* [Your goal]:
For the records below, the count of lines that hold "agent" is required; give only that number.

* [Provided material]:
- - - -

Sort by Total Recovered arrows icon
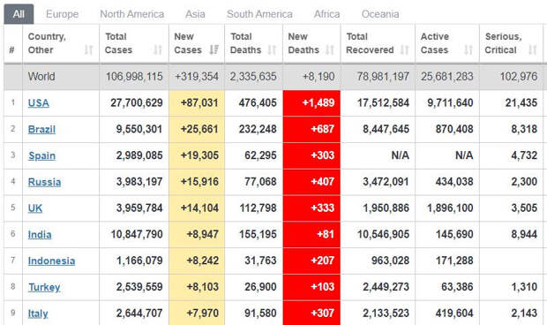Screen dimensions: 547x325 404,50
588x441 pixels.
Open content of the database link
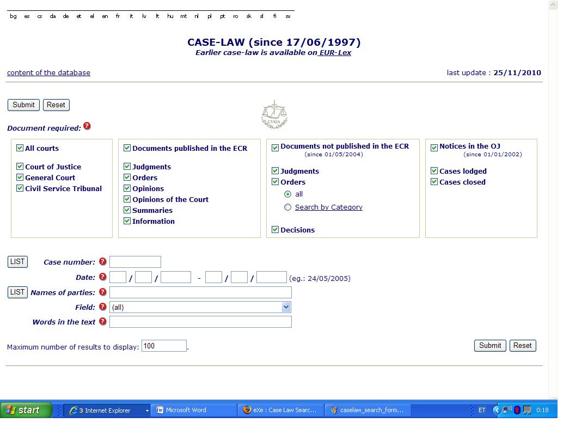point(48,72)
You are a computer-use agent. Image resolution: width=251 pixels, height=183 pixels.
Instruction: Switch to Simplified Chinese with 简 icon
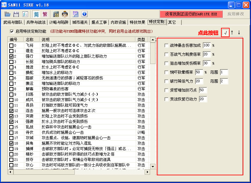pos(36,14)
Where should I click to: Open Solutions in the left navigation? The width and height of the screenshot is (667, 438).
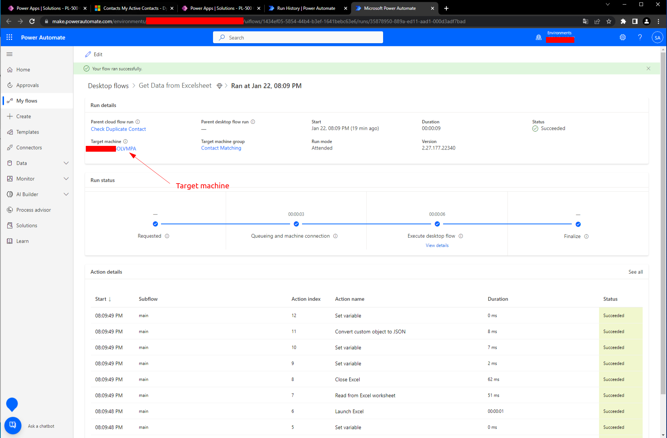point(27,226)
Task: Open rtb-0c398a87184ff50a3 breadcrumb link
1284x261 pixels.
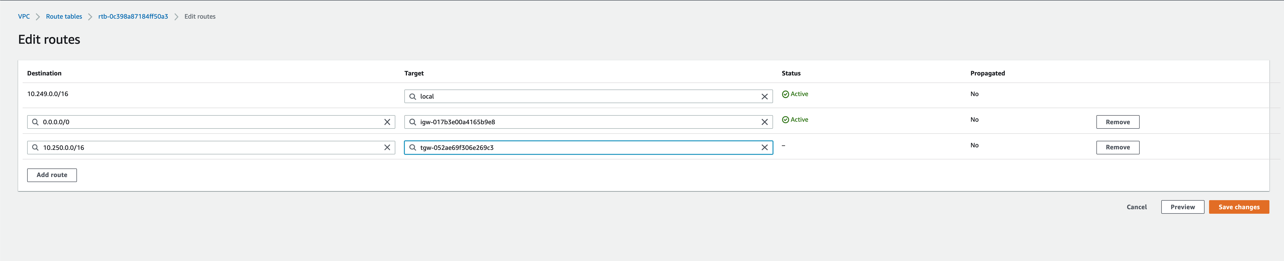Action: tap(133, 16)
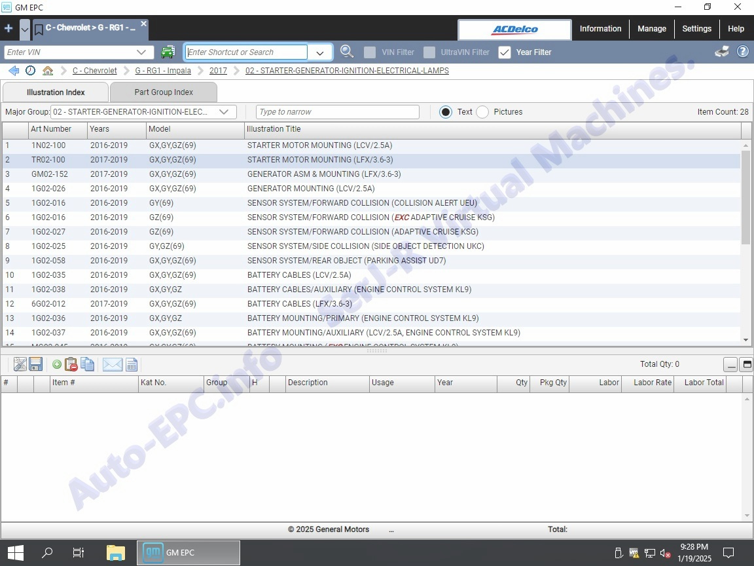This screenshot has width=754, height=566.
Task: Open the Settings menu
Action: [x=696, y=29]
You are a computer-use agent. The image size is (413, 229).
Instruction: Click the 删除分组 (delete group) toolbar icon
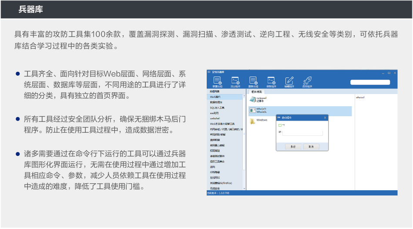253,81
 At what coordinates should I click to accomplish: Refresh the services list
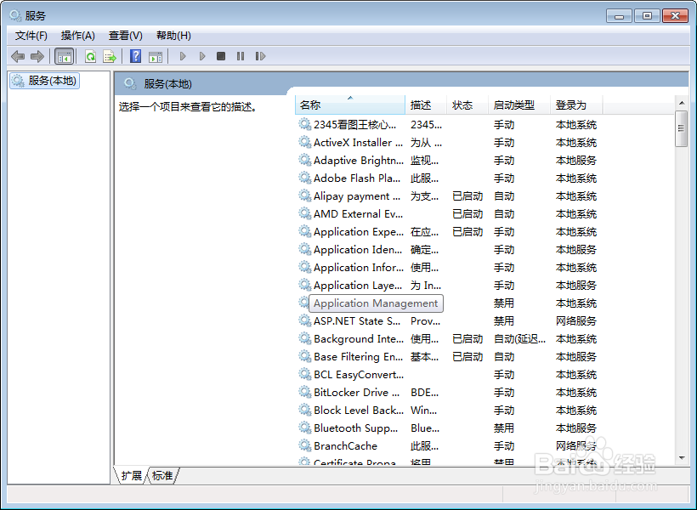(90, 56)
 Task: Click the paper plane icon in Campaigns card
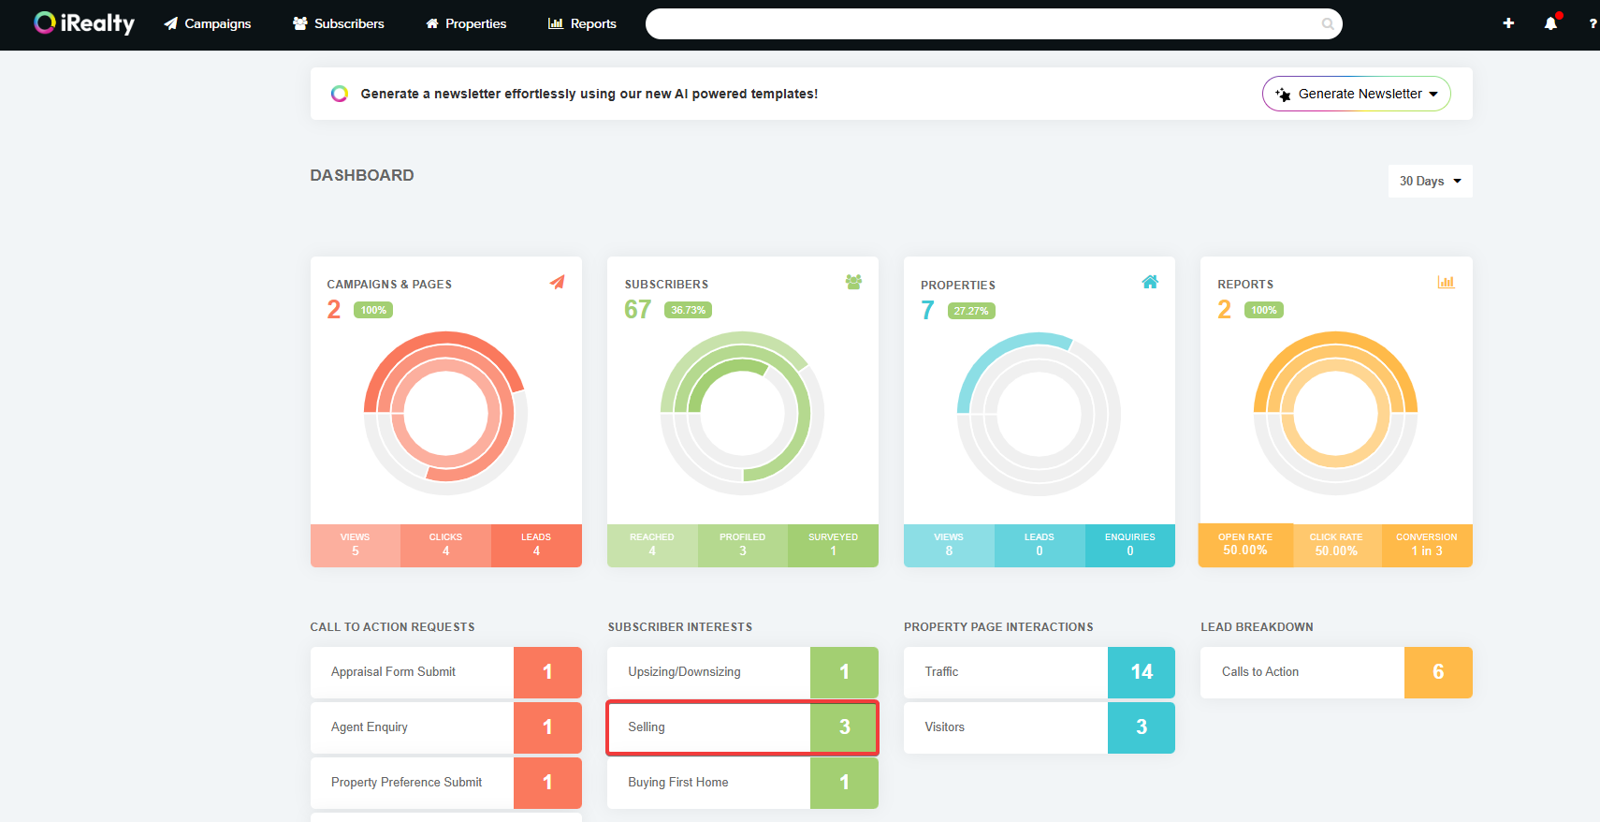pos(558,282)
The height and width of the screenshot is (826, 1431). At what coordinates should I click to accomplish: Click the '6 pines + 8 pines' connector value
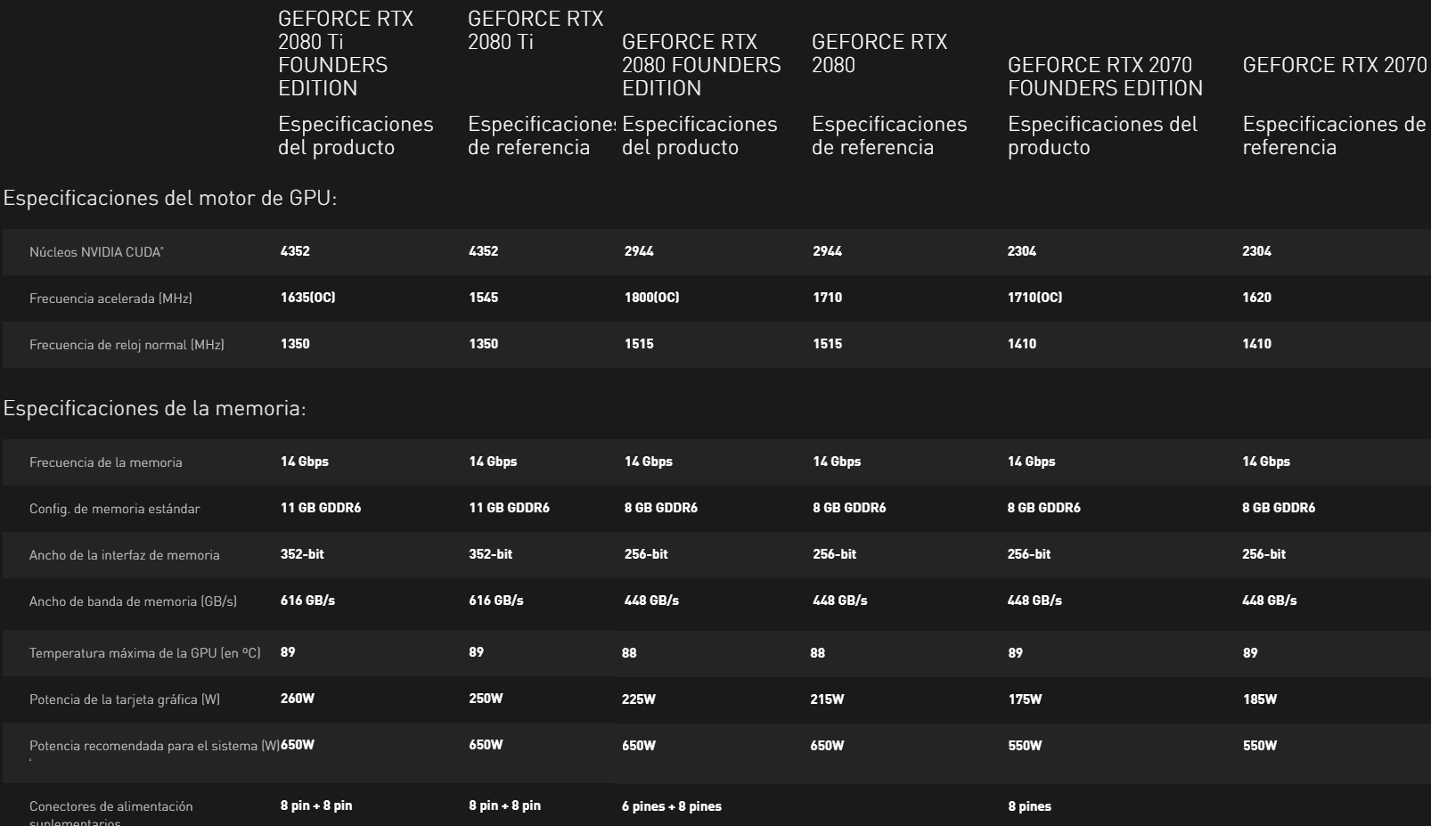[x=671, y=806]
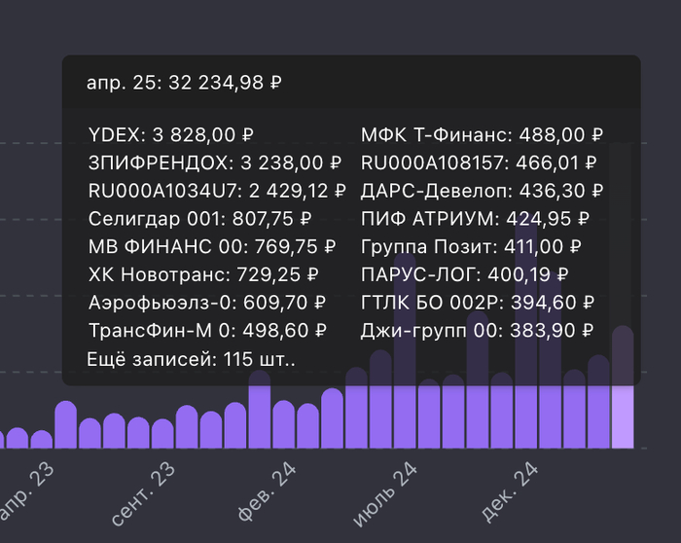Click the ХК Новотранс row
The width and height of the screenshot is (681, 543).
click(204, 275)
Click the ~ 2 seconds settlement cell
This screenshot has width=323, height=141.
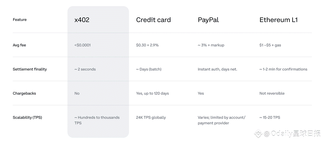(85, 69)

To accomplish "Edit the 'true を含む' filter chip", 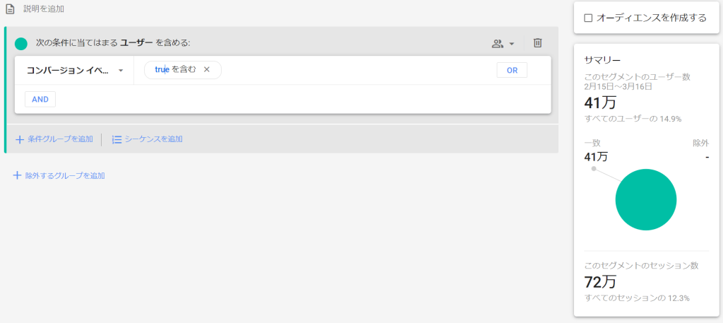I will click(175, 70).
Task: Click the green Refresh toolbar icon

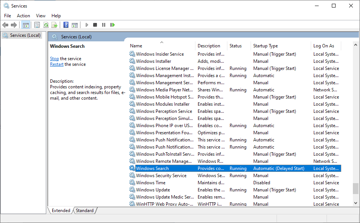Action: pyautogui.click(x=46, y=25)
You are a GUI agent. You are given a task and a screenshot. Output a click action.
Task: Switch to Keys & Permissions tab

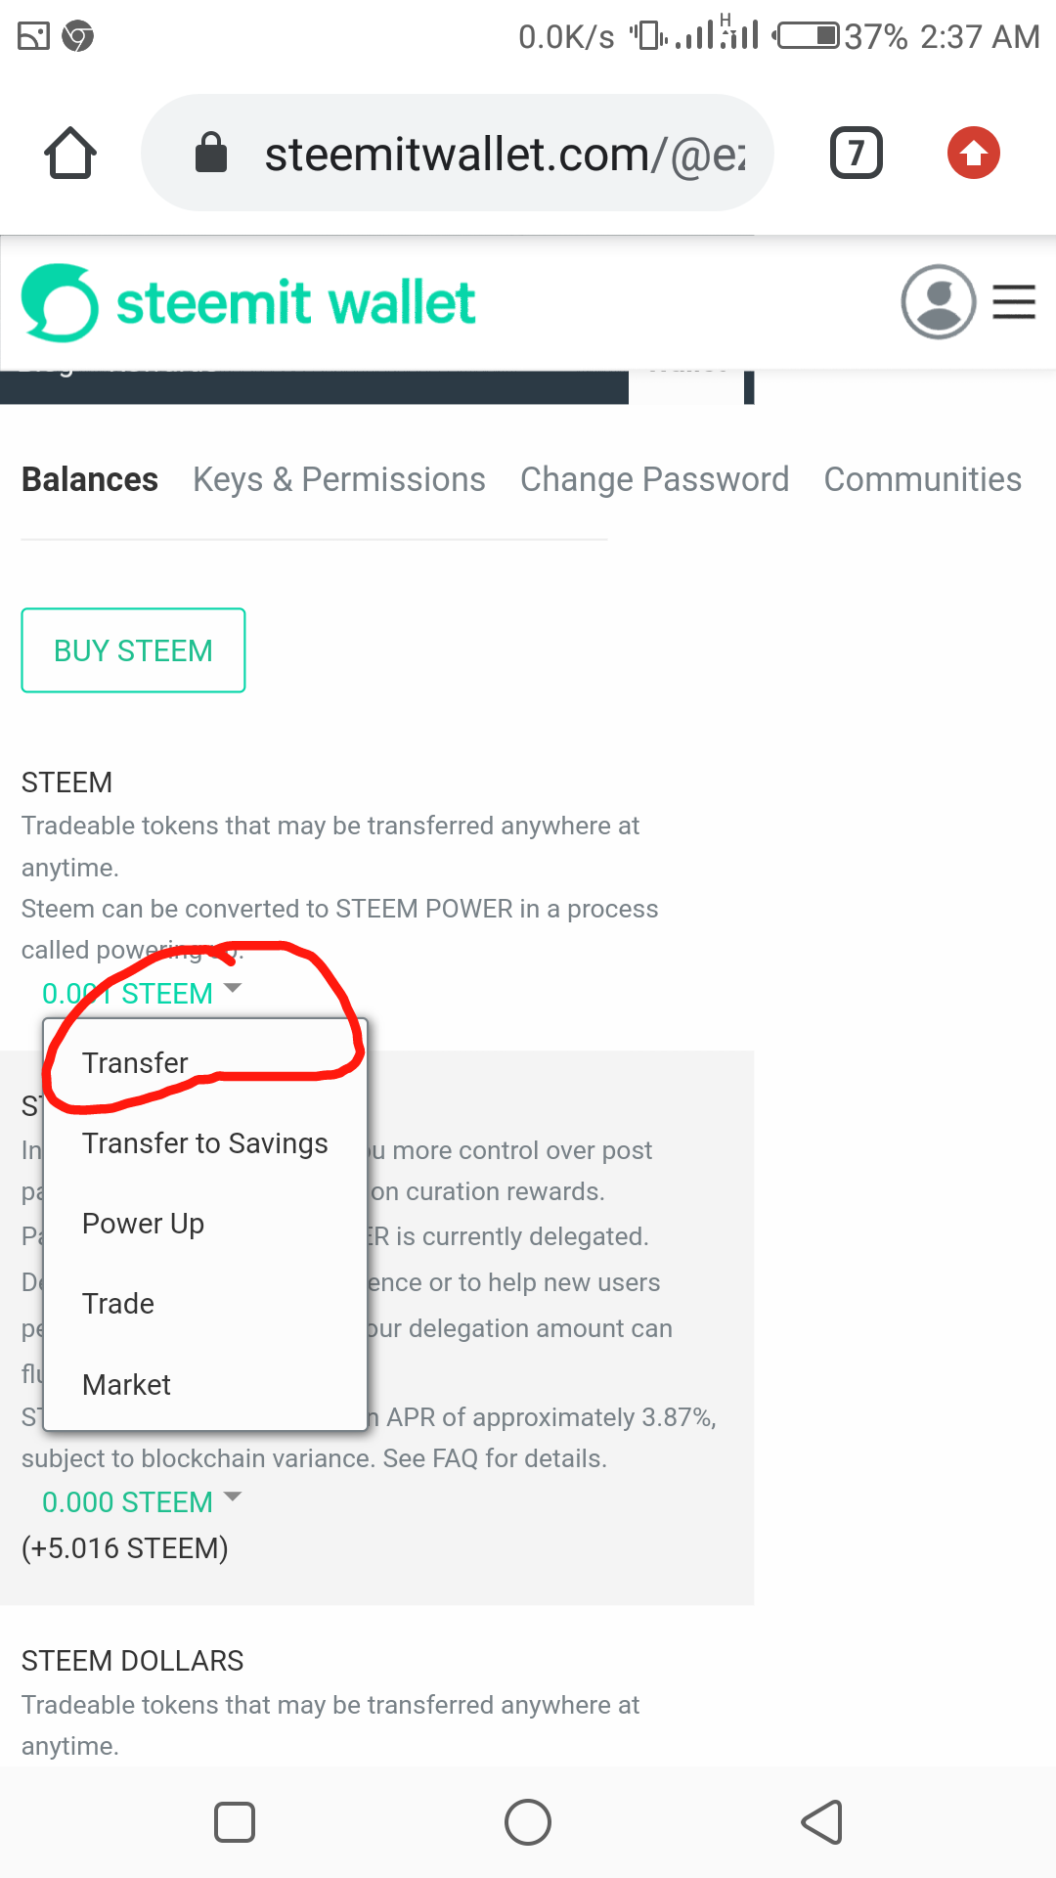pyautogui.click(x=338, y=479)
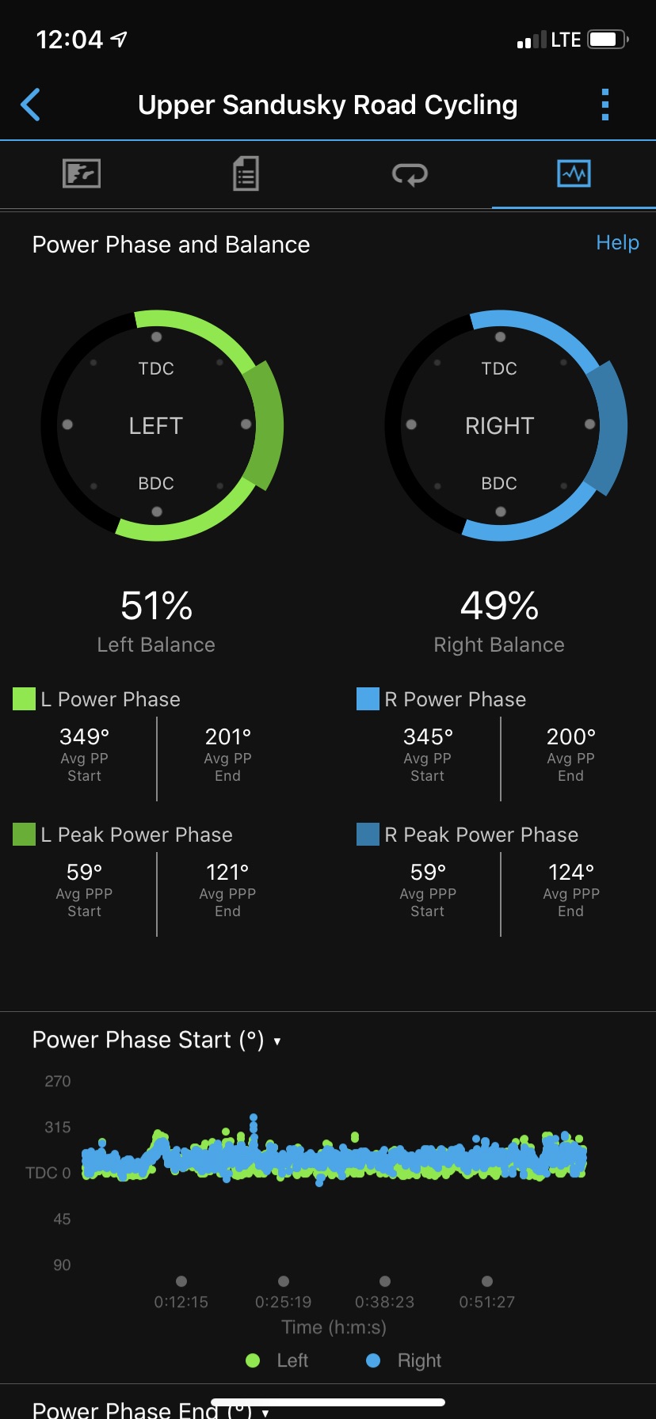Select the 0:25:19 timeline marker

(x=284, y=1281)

- - - -

* [Solution to the problem]:
3